→ **What the task asks**
Extract every line starting at the line that contains "Autonomías (1171, 766)" and ending with the final line of the data, inclusive; give only those lines, word for word.

→ **Records shown**
--- START ---
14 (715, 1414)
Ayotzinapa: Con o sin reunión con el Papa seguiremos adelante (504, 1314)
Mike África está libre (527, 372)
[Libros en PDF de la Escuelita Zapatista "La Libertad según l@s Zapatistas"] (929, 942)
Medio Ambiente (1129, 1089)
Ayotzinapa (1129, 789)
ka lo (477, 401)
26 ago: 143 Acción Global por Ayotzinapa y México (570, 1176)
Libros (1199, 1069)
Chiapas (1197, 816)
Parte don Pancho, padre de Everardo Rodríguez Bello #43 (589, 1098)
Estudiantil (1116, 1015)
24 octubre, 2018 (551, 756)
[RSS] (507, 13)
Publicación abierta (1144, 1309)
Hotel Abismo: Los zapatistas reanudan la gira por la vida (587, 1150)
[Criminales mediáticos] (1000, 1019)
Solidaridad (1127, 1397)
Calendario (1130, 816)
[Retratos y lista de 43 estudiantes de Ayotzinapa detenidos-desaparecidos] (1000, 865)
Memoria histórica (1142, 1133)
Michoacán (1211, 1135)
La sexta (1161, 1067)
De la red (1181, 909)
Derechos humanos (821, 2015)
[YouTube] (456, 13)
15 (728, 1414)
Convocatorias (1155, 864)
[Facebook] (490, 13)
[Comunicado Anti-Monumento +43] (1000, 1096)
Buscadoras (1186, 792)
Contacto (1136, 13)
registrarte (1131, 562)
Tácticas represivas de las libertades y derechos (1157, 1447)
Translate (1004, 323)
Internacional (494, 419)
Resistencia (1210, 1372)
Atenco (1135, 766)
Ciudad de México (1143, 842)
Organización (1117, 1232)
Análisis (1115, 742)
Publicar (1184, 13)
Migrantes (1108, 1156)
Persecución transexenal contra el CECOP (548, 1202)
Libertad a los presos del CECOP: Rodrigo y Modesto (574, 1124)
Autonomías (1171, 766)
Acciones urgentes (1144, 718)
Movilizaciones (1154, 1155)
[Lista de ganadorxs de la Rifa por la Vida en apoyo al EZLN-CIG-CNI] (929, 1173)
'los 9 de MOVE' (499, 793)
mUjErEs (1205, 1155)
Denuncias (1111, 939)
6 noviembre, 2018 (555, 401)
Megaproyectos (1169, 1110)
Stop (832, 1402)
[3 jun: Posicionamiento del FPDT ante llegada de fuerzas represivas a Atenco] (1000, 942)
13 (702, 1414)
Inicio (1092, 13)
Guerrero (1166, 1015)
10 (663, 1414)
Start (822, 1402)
--- END ---
→ **Exercise answer**
Autonomías (1171, 766)
Acciones urgentes (1144, 718)
Movilizaciones (1154, 1155)
[Lista de ganadorxs de la Rifa por la Vida en apoyo al EZLN-CIG-CNI] (929, 1173)
'los 9 de MOVE' (499, 793)
mUjErEs (1205, 1155)
Denuncias (1111, 939)
6 noviembre, 2018 (555, 401)
Megaproyectos (1169, 1110)
Stop (832, 1402)
[3 jun: Posicionamiento del FPDT ante llegada de fuerzas represivas a Atenco] (1000, 942)
13 (702, 1414)
Inicio (1092, 13)
Guerrero (1166, 1015)
10 (663, 1414)
Start (822, 1402)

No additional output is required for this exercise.